Why not allowing the use of the DAC free slots when using a DD?

I am the happy owner of a Refernce DAC bought when it was launched and of Reference DD which was added eleven months ago.
I have today five input cards : 1 Renderer, 1 AES/EBU, 1 Quadrate USB (not used at present) and 2 S/Pdif.
I contemplate the acquisition of the future HDMI input card when available. so ultimatley 6 input cards. Hence a compulsory limitation to use 4 out of 6. While the DAC provides for 2 free slots, unused.
Since the addition of the DD to the system, why not allowing the use of the 2 free slots on the DAC in order to insert additional input cards to have more than 4 inputs on the system ? Before the intro of the DD to the market, this was the default usage of the DAC and we were all happy.
I’d gladly insert for example an S/Pdif in the DAC free slot even if I wouldn’t benefit from what the DD brings, over this dedicated card. I may not need this improvement when watching a TV program with the sound carried by a fiber into the Tos input but I would benefit from the DAC processing, by far better that the TV built-in cheap dac chipset.
Can the design of the DAC+DD architecture allow for a future FW upgrade to open up this possibility ? You could limit the use of the free slots on the DAC to S/Pdif cards only, if you wish, but it would be a great improvement already (with a differentiated labelling when more than one type of input cards is used : see my other post/question on this matter). Thanks

Hello Abascal,

We had this idea when developing the digital director but it’s just not a viable option in our opinion for two main reasons.
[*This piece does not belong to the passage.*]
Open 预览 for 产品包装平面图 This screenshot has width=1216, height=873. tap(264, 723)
First, when connected to a digital director the DAC enters a “digital director” mode and all the parameters are changed. It becomes an endpoint to the digital director. We still allow the analog and extra analog inputs to be selected in the DAC. For those, they digital portion still stays in endpoint mode.
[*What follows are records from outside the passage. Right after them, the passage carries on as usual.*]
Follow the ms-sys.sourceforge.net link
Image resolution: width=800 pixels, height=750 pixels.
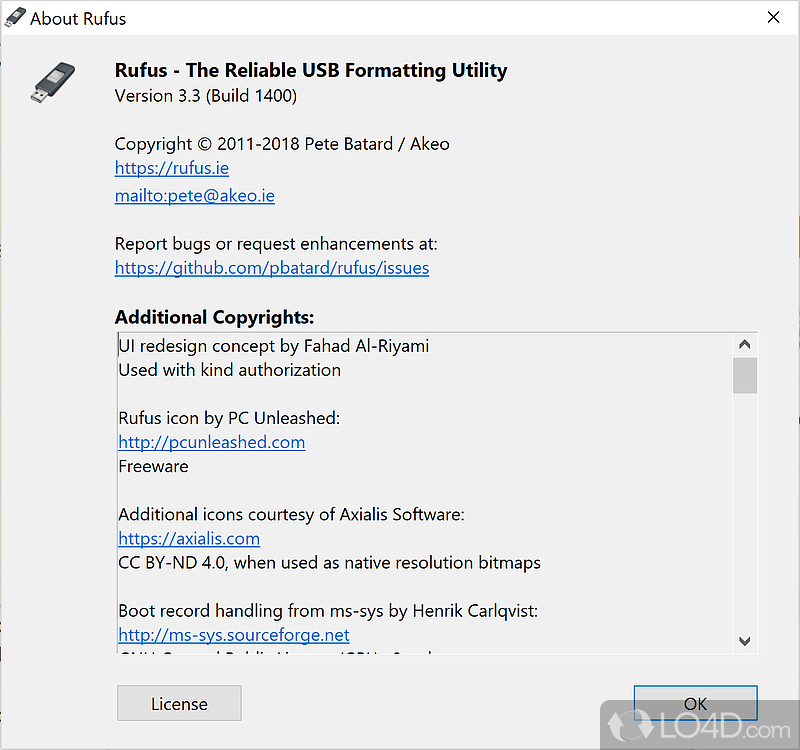pyautogui.click(x=234, y=635)
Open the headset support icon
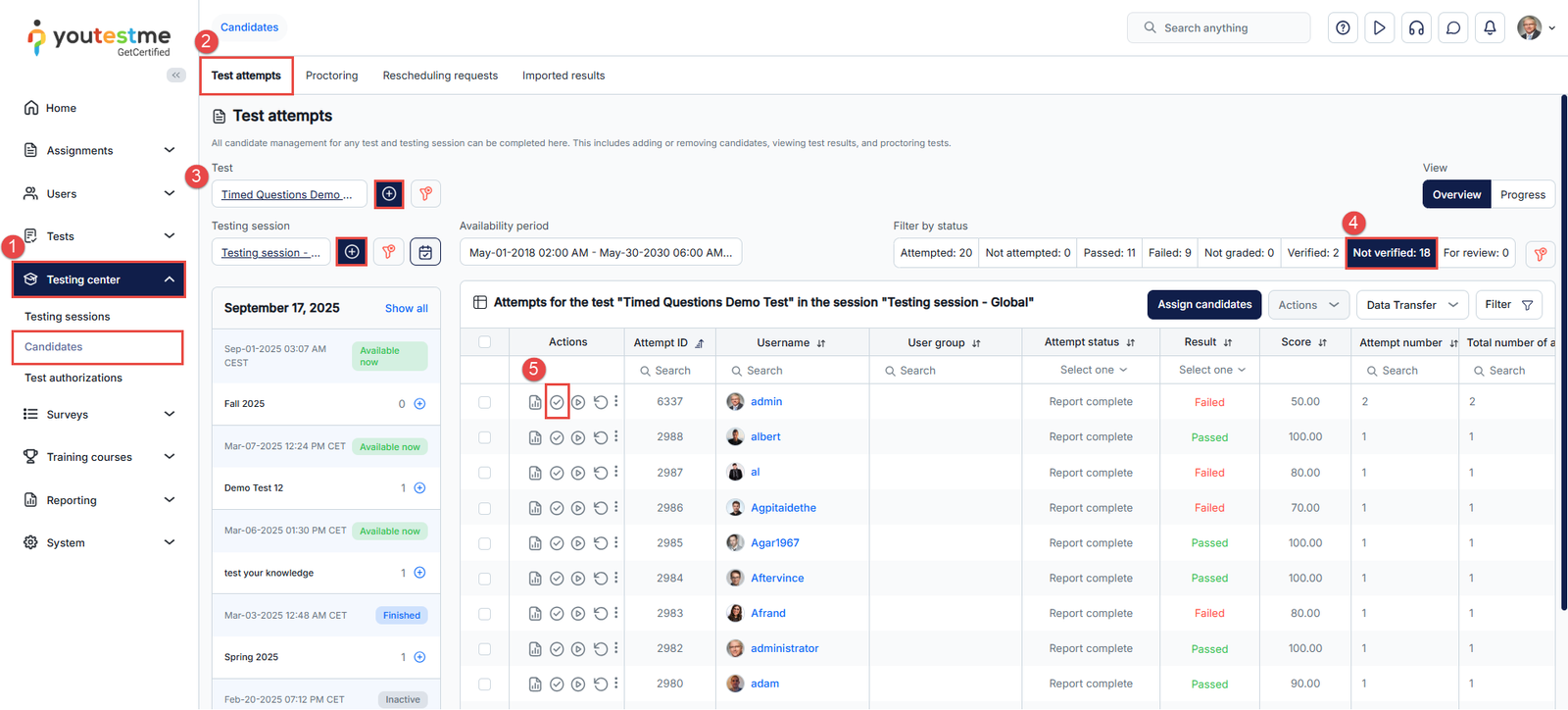Viewport: 1568px width, 710px height. coord(1416,28)
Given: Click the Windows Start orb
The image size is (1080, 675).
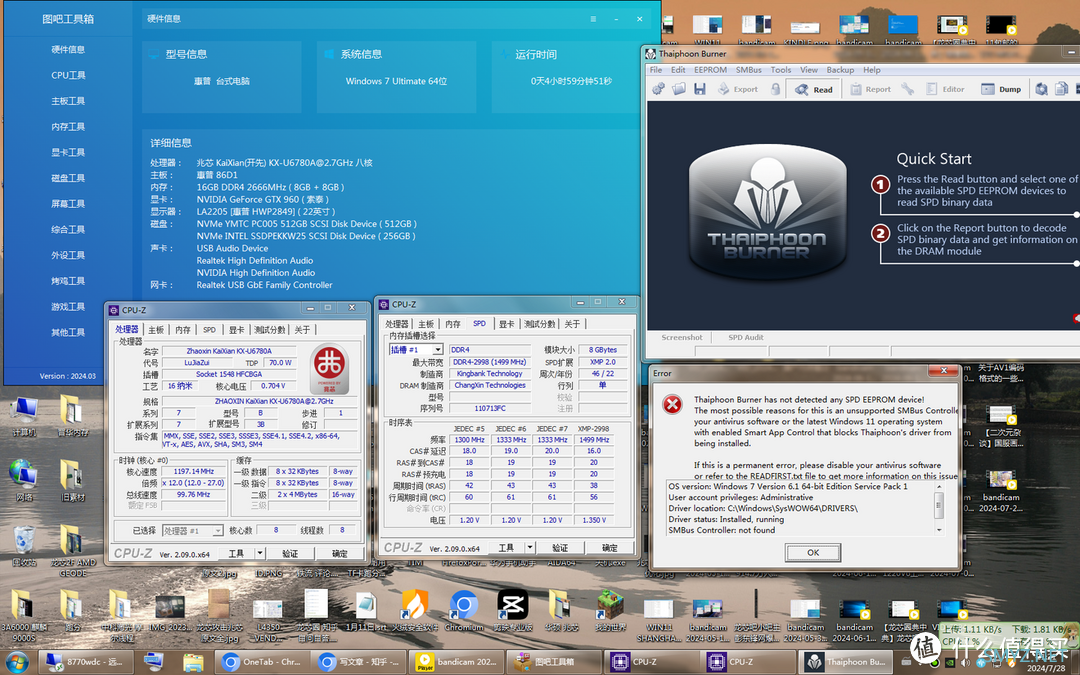Looking at the screenshot, I should pyautogui.click(x=17, y=663).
Secondly, performance. The obvious loss of performance is not having the director for these inputs, but as you said, these are lower quality sources. The true and important loss of performance is you have extremely noisy sources(TVs, etc…) connected directly to the DAC chassis. This make your high performance sources suffer as they are now losing the added benefit of the extra isolation.

1 Like

Hi @Jonathan_Gullman
Allow me to come back on this topic. I understood that having input cards in the DAC (instead of in the DD) would create a loss of performance. However, when used in Video Mode, my understanding is that the DD is bypassed. So if I want to use an MSB input card for video inputs (TV or SetTopBox or BluRay player), I do not need to have this input card in the DD.
If my reasoning is correct, then nothing would prevent inserting the MSB input card used in video mode, into the Reference DAC, freeing a slot for another digital input card that would benefit from the DD high performance. In other words, the free slots in the Reference DAC would be reserved for SPDIF cards used in video mode. A schematic is better than a long speech. I would be interested to understand is the future set-up I have in mind would work if you can enable the DAC to host cards when paired with a DD in a subsequent release, allowing to have more than 4 input cards but with restrictions for those lodged in the DAC slots. Or am I missing a fundamental mode of operation of the DAC+DD combo that forbids this set-up ?

The firmware of the digital director does not allow this configuration. This in theory could work but the software won’t allow it.

While yes, those video inputs don’t benefit from the filtering of the DD but they still get the added isolation. Also, just being connected to the DAC can cause a performance loss of the rest of your sources if connected. The isolation of the DAC with the fiber is a HUGE performance increase so we don’t want any other digital sources or input modules connected even if not actively selected.